Philip looked out the window and saw three rebels there, wearing grass in their hair—believed to make one invincible—and bandoliers of bullets, carrying a rocket-propelled grenade launcher. They yelled at him to open the door. When he refused, they threatened to kick it down. They demanded money.

“I said, ‘I can pray for you.’ So I stood at the window and I closed my eyes and prayed a very long prayer with a hand in the air. And they went away and didn’t come back again.”

Philip and 20 others were evacuated the following day. He walked to the airstrip, seeing bodies everywhere. Rebels had killed hundreds of people in the hospital. They’d lured some who had been hiding in the ceiling with promises of safety, only to slaughter them as soon as they came out.

An estimated 1,500 people died that day.

Philip was flown to Entebbe, Uganda, and later to Britain, where he met up with Nancy to plan their next move.

The remaining hospital staff walked 50 kilometres to another village called Oicha, where they set up a refugee camp. Philip and Nancy had offers to go other places—Ghana, Chad, Angola, Niger. But their hearts were still in Congo.

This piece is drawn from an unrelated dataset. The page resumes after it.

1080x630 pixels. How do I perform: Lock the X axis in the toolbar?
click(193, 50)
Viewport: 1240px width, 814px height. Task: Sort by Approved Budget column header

In October 2002, Philip and Nancy joined their colleagues at Oicha.

They worked there for several years before moving to Bunia, about 45 kilometres from Nyankunde, to help set up a college and hospital in an old hotel.

“I operated in the bar,” said Philip, with a laugh. “Intensive care had been a drinking lounge.”

The Woods are back in Toronto for a few months to satisfy OHIP requirements. They plan to return to DRC early next year for several months.

“We needed a break. We are of retirement age now,” said Nancy, who’s nearly 67. Philip is almost 70. “So this is perhaps official retirement from full-time medical work in Congo, and when we’ve had our OHIP-enforced break, we will see what length of short-term medical work we can do.”

After holding disputed, but relatively peaceful, elections last year, DRC remains at the bottom of the UN’s Human Development Index. The overall humanitarian situation in the country has improved little over the four decades the Woods worked there.

April saw the emergence of a new rebel faction known as M23 that’s making a rapid advance through the eastern DRC. The renewed fighting has displaced hundreds of thousands of people, and those in Bunia are afraid the instability will spread.

The expatriate community, once so vibrant in eastern DRC, is almost nonexistent now, said Philip. Congolese doctors and nurses, many trained by Philip and Nancy, have filled the gaps left behind as best they can. “But the need is still very great,” said Philip.